- **PROBLEM REQUIREMENTS**: Please rewrite everything from the line containing "Screen dimensions: 1024x555" down to the end of the items below, requests included, rescaling every coordinate in the answers by 0.7 and rounding to whole numbers with halves going up. Leave the numbers in the requests unchanged.
━━ EXTRACTED ENTRIES ━━
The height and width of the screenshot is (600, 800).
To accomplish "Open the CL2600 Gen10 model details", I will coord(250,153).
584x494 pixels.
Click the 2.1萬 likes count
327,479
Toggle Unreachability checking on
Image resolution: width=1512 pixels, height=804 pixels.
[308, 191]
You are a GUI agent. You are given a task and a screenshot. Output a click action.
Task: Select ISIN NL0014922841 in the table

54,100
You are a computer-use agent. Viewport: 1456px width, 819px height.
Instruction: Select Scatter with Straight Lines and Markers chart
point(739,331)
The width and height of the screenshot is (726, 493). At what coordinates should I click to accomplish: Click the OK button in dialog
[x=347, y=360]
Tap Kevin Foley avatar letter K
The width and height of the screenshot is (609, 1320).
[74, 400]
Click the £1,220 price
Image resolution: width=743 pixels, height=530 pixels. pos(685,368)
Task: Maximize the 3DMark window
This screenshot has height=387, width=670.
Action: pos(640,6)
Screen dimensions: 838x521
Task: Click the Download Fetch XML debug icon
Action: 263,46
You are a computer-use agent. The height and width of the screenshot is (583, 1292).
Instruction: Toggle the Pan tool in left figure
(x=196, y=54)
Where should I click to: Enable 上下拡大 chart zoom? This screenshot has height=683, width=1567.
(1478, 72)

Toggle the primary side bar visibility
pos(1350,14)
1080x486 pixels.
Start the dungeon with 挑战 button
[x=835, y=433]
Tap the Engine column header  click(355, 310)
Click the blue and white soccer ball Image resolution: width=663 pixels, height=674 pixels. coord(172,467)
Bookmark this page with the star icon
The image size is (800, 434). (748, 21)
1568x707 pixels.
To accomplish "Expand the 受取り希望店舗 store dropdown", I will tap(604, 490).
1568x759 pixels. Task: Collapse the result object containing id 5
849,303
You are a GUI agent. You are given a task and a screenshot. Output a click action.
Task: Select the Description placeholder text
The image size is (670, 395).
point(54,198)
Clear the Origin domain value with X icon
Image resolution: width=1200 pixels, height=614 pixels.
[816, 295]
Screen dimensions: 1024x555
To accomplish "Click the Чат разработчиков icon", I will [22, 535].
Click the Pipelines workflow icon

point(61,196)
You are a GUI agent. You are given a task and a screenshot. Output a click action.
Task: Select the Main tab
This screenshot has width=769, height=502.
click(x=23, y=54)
━━━
- **SOLVED PROBLEM**:
Screen dimensions: 1024x555
To accomplish "Click the Чат разработчиков icon", I will [15, 375].
Click the Pipelines workflow icon

point(43,137)
You are a GUI agent. You are given a task and a screenshot. Output a click action.
Task: Select the Main tab
This screenshot has width=769, height=502.
click(x=16, y=38)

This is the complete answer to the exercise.